Devard Darling

No. 81
- Position: Wide receiver

Personal information
- Born: April 16, 1982 (age 43) Nassau, Bahamas
- Height: 6 ft 1 in (1.85 m)
- Weight: 213 lb (97 kg)

Career information
- High school: Stephen F. Austin (Sugar Land, Texas, U.S.)
- College: Washington State
- NFL draft: 2004: 3rd round, 82nd overall pick

Career history
- Baltimore Ravens (2004–2007); Kansas City Chiefs (2008–2009); Omaha Nighthawks (2010); Houston Texans (2011)*;
- * Offseason and/or practice squad member only

Career NFL statistics
- Receptions: 37
- Receiving yards: 578
- Receiving touchdowns: 4
- Stats at Pro Football Reference

= Devard Darling =

American football player (born 1982)

Devard Loran Darling (born April 16, 1982) is a Bahamian-American former professional football wide receiver. After playing college football at Florida State University and Washington State, he was selected by the Baltimore Ravens in the third round of the 2004 NFL draft and went on to play for the Kansas City Chiefs and Houston Texans.

==Early life==
Born in the Bahamas, Darling attended Nassau Christian Academy before relocating to the United States. He attended Stephen F. Austin High School in Sugar Land, Texas and won three varsity letters in football, two in track, and one in basketball. In football, he won All-District honors and was named the 28th best prospect in the state of Texas by SuperPrep.

==College career==
Darling attended Florida State University until the death of his identical twin brother, Devaughn Darling. After his brother died during practice, due to exhaustion, possibly tied to a sickle cell trait, FSU doctors would not clear him medically to return to the football team. He subsequently transferred to Washington State University, and finished his career with 105 receptions for 1,630 yards (15.7 yards per reception average) and 30 receiving touchdowns.

==Professional career==

===Baltimore Ravens===
Darling was selected by the Baltimore Ravens in the third round of the 2004 NFL draft. He signed a three-year contract worth about $1.5 million with the team on July 26, 2004. He was placed on injured reserve on October 29 due to a heel injury. Darling missed most of 2005 and 2006 to injuries as well.
He was tendered to a one-year contract worth $850,000 on March 1, 2007. On September 27, he was fined $7,500 by the league for an unsportsmanlike conduct penalty he received in week 3 after following Yamon Figurs into the stands following a touchdown. He had a breakout game on November 18, 2007 against the Cleveland Browns with four catches for 107 yards and his first NFL touchdown.

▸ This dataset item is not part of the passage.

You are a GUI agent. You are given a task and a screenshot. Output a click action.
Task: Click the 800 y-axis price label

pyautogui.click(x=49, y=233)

Darling had 20 catches for 331 yards and three touchdowns in his career with the Ravens.

===Kansas City Chiefs===
On March 11, 2008, Darling signed a three-year contract with the Kansas City Chiefs. On September 7, Darling broke free for what looked to be a game-tying touchdown against the New England Patriots, but he was tackled on 5-yard line. Kansas City ended up losing the game. He ultimately would score only one touchdown while with the Chiefs. He was placed on injured reserve on September 1, 2009. He was released by the Chiefs on March 3, 2010.

===Omaha Nighthawks===
Darling was signed by the Omaha Nighthawks of the United Football League on September 8, 2010.

===Houston Texans===
On August 8, 2011, Darling signed with the Houston Texans. He was released on September 3, 2011.

==Personal life==
Darling is the younger brother of Bahamian track athlete Dennis Darling and the brother-in-law of his wife Tonique Williams-Darling.

Devard's twin brother, Devaughn Darling, died in 2001 during a football practice at Florida State University. In 2005, the university agreed to pay the Darling family $2 million in a wrongful death settlement, but under Florida state law, they could only pay a maximum of $200,000 unless a claims bill was passed allowing them to pay any more that that. In 2017, the bill allowing for the remaining $1.8 million to be paid out was finally passed, bringing the twelve-year-long legal proceedings to an end.